2-酮基葡萄糖酸（2KGA）是食品添加剂D-异抗坏血酸（钠）生产的关键中间体，国内外工业生产均采用发酵法。在发酵过程中，2KGA既是发酵的目的产物，也是可被生产菌株利用的中间代谢产物。因此，如何有效减少发酵液中的2KGA被转运至胞内成为进一步提升2KGA发酵水平的重要课题。本项目拟对工业生产菌株变形假单胞菌JUIM01的2KGA转运蛋白KguT进行异源表达，并对其结构特征、转运特性及其编码基因在发酵过程中转录水平上的变化进行系统分析；然后，通过研究2KGA代谢的调控因子PtxS与靶DNA及效应物之间的相互作用，解析KguT的基因转录调控机制；最终，基于研究得到的KguT的转运特性及其基因转录调控机制，采用定点突变或基因敲除技术对KguT的编码基因、启动子区等进行改造，结合考察菌株生理代谢的变化，实现对菌体细胞2KGA转运过程的理性调控，得到2KGA分解代谢显著弱化的2KGA高产菌株。

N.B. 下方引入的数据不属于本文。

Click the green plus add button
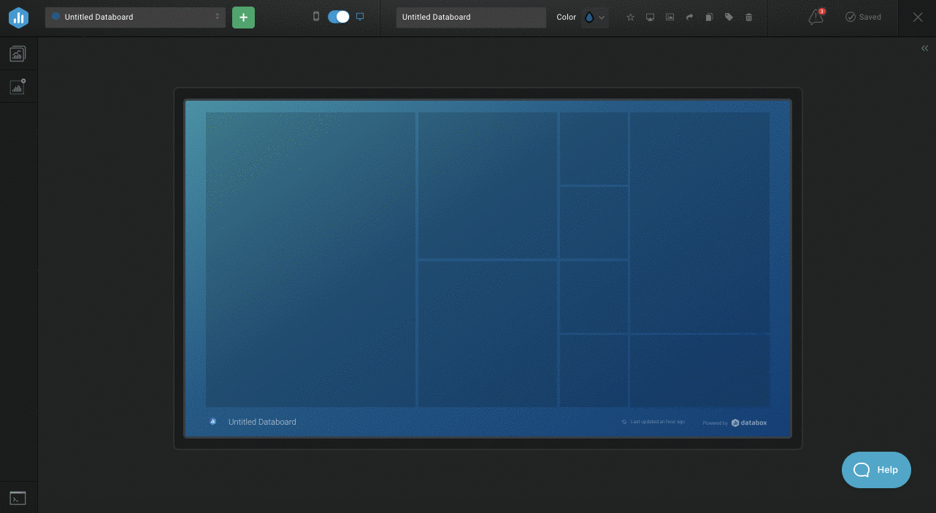The image size is (936, 513). (243, 18)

2-Keto-gluconic acid (2KGA) is the key intermediate for the manufacture of a safe food additive erythorbic acid (isoascorbic acid), and industrially produced by microbial wordwidely. Our previous study revealed that 2KGA is the target product and also the intermediate metabolite during the fermentation process. Hence how to efficiently decrease the intracellular transportation of 2KGA in the broth is the key task for improving the 2KGA fermentation yield and industrial benefits. The present proposal will focus on: 1) heterologously expressing the 2KGA transporter (KguT) of the industrail producer Pseudomonas plecoglossicida JUIM01, elucidating its structural characteristics and 2KGA-transporting models, and analyzing changes of KguT gene at transcription level; 2) elucidating the transcriptional regulation mechanism of KguT gene by investigating the intereaction of regulator PtxS, target DNA and effectors, and 3) developing and selecting the mutants with significantly lowered transportation of 2KGA by reconstruction of KguT gene or promoter regions using site-directed mutagenesis or gene knock-out methods, and comparison of the cell growth and 2KGA production/yield/producivity based on the 2KGA-transporting characteristics and regulation mechanism.